• [Data provided]
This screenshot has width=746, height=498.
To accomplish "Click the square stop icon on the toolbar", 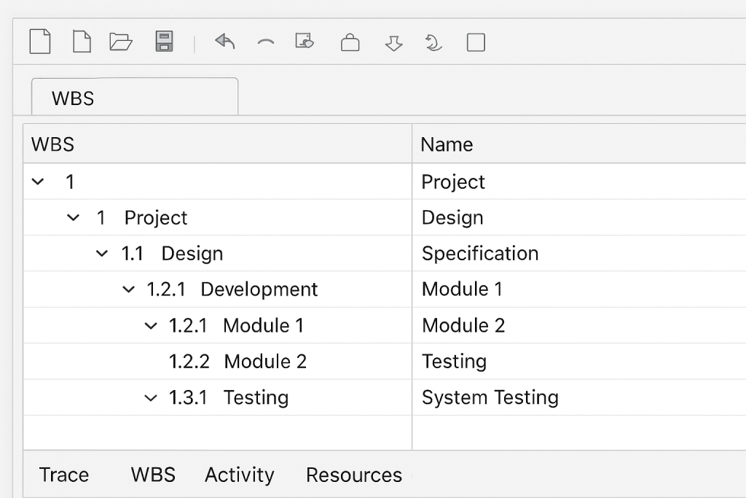I will pos(475,42).
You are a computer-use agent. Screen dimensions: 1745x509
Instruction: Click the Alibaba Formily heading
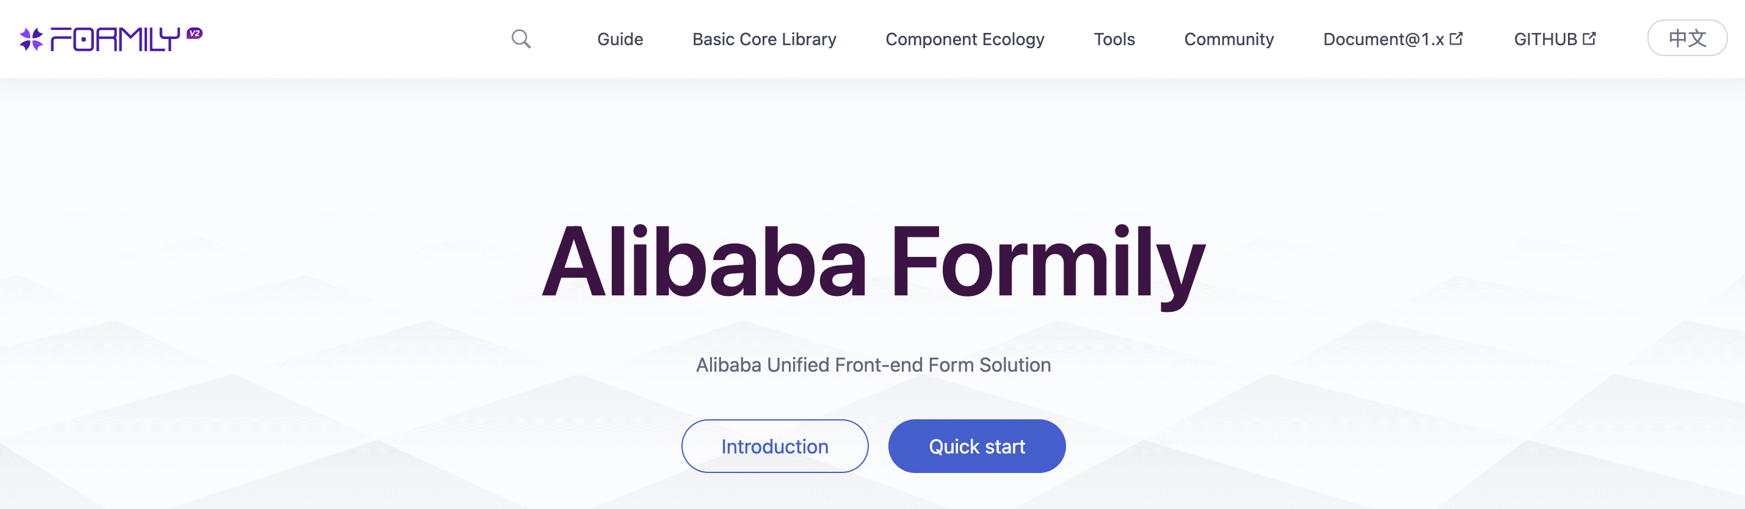coord(873,264)
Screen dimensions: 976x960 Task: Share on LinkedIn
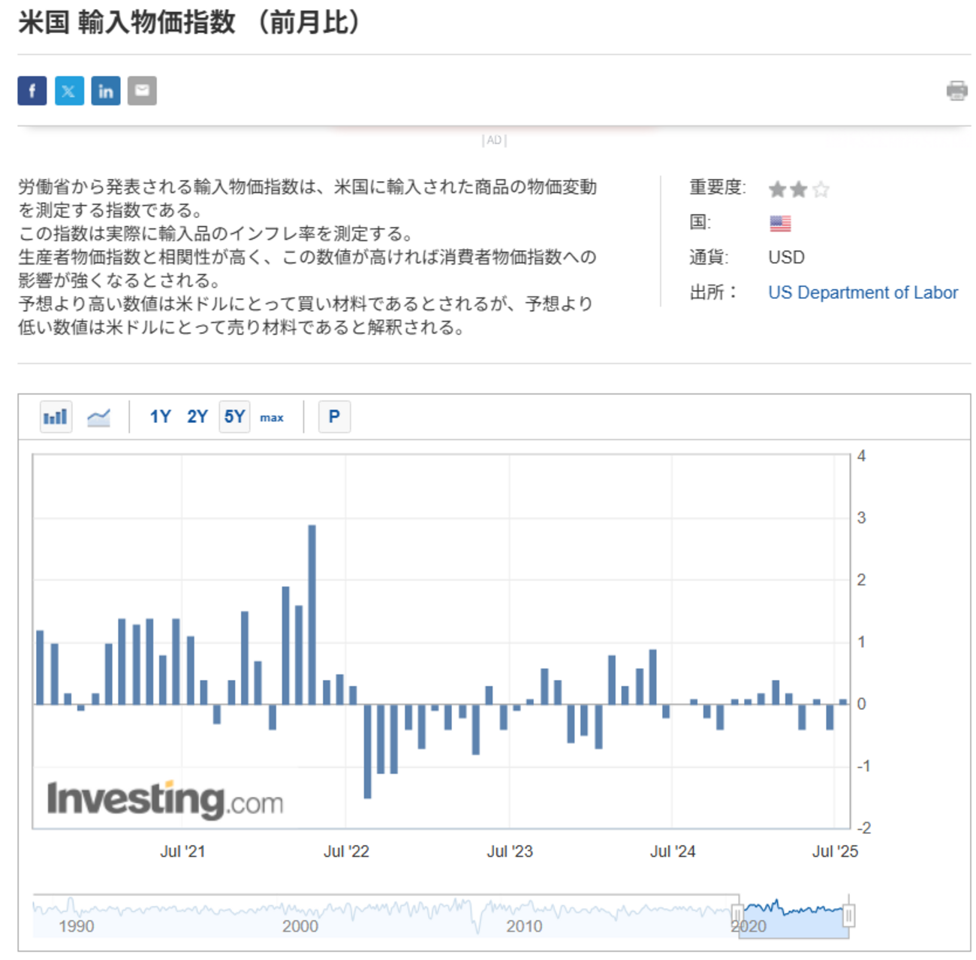[106, 91]
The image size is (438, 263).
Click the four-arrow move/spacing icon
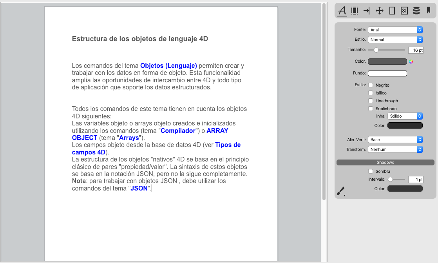[379, 11]
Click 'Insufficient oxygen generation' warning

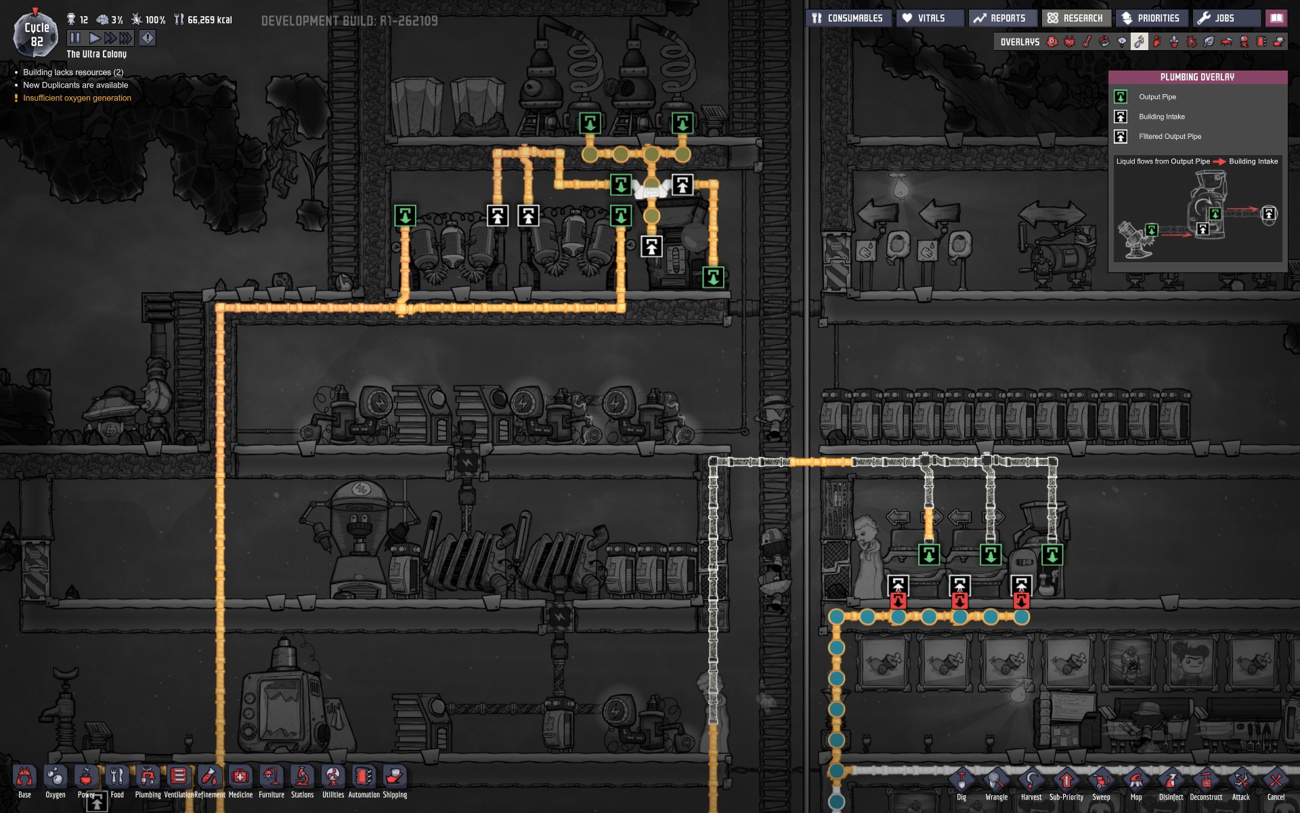(x=77, y=98)
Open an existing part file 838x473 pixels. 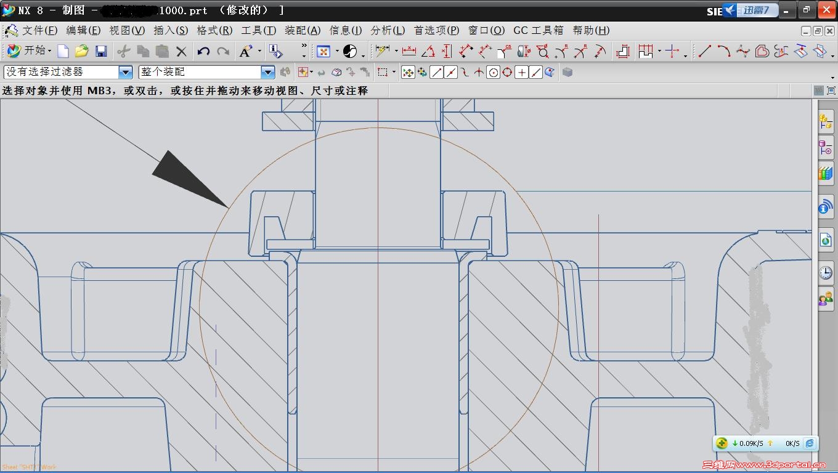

• [Set task] Transcribe the lines from the line containing "The image size is (438, 263)." through the last line, leaving out the pictures.

• [Response]
The image size is (438, 263).
Click the four-arrow move/spacing icon
[379, 11]
Click 'Insufficient oxygen generation' warning

(x=77, y=98)
Open an existing part file 838x473 pixels. 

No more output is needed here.